Most of the equipment used to construct the Argyle International Airport will be sold as scrap metal, and the stone crusher could be among them.
Minister of Works Sen. Francis told a press conference on Monday that the crusher, which was brought specifically to build the airport has been dismantled.
Francis said that while other crushers have been in the country for longer, none of them have done as much work as the crusher at IADC did over a seven-year period.
“Even in a shorter space of time, the Argyle crusher has more hours operating hours than any other crusher in St. Vincent and the Grenadines,” he said, adding that most quarries operate five hours a day and close down when there is no work.
“Argyle crusher had been running from the time it was set up, most of the time, 24-7 with three shifts,” he said.
“So the crusher is dismantled, but with that usage, we have to spend a significant sum to rejuvenate that crusher. We are at the stage where I am questioning as to whether we should be investing in that old crusher or whether we should find a scrap company who would be prepared to buy that crusher off of us for scrap, use that money, along with other monies, to buy a brand new crusher.”
He told a Rods, Bridges and General Service Authority (BRAGSA) press conference that if the government is going to operate a hot mix plant and a concrete batching plant, a crusher is needed to feed them with aggregate.
Francis said that there have been challenges depending on the two private sector crushers in the country, both of which are based in the Layou valley.
He said the aggregate that had been stockpiled at Argyle is now being used up, adding that there have also been some challenges with the hot mix plant because it had been down for about three months.
He said that after the plant was restarted, they had to change a number of seals and had suffered a number of breakdowns, but the machinery seems to be working properly now.”
Francis said the intention he has is to set up a crusher in Richmond
“To go now and look for a virgin quarry, it ought to be government quarry. It ought to be government stone and government land so that we don’t have to pay royalties to anybody.”
He said that BRAGSA recently took over a fair amount of assets of the International Airport Development Company, another state-owned firm, which was created to build the airport.
“We are taking over all the equipment of IADC and IADC should be phased out in the not too distant future,” he said, adding that in some aspect there is no sense repairing some of the equipment.
“Some are to be repaired and some are working. Those that are working, we’ve taken over, we are trying to use them.”

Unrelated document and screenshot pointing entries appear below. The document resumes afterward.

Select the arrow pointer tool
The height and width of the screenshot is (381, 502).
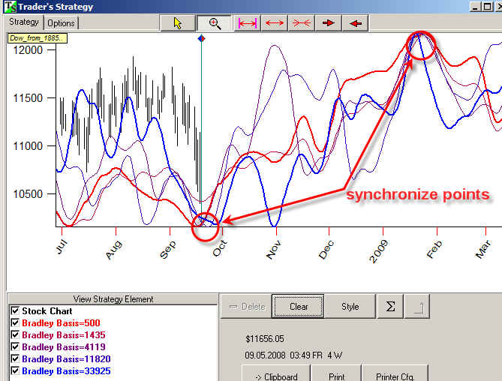point(178,23)
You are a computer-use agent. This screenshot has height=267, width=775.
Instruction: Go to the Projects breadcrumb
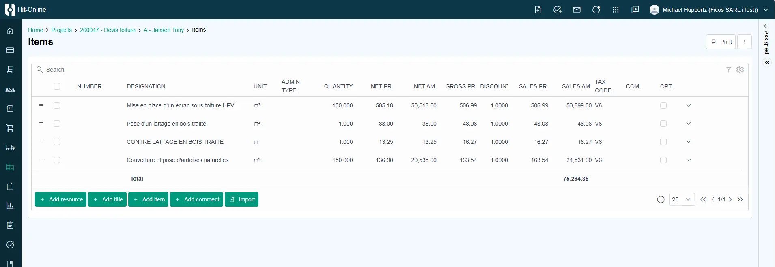(61, 30)
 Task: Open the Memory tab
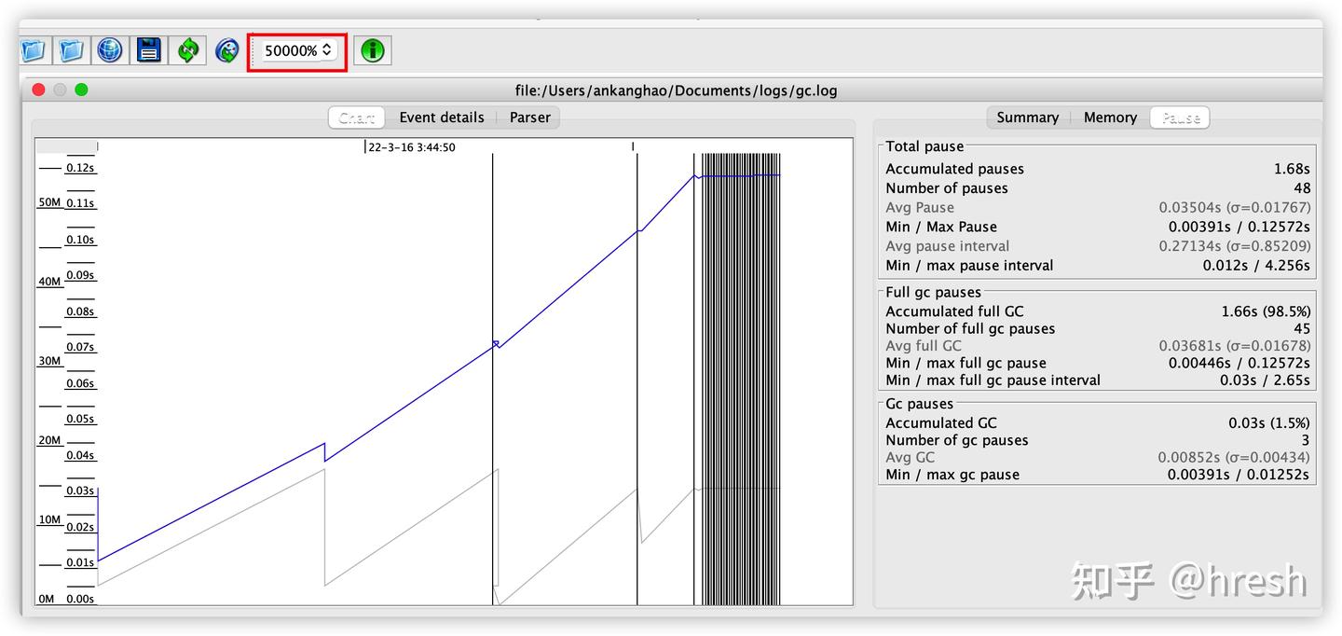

He noted that EC$6 million in this year’s National Budget was allocated to restore some of the equipment and said that two weeks ago, he invited persons from IADC to have persons come and assess the equipment at Argyle with a view to buying scrap metal.
“So, one or two persons have come in, they have viewed what is there, it is open to locals as well, those who are in the scrap iron business, but is it large.
“This is not small where you pick up a radiator and a transmission and get some aluminum, a head for a vehicle, throw them in the back of a vehicle, throw them in the back of a truck.
“This is old bulldozer, worked out, worn out excavators, and the road reclaimers and the heavy earth moving equipment. This is what we are talking about. Those who have interest in it can go out, have a view, contact Dexter Gellizeau here at BRAGSA, and he will direct them to go and have a view and make proposals for it.”
He said that the more people making proposals, the better deal BRAGSA will get.
Among the equipment are the hot mix plant and the concrete batching plant, along with ancillary equipment, including six concrete mixer trucks, the minister said, adding that BRAGSA will not need six concrete mixer trucks.
Francis said that BRAGSA also owns about 11 large trucks.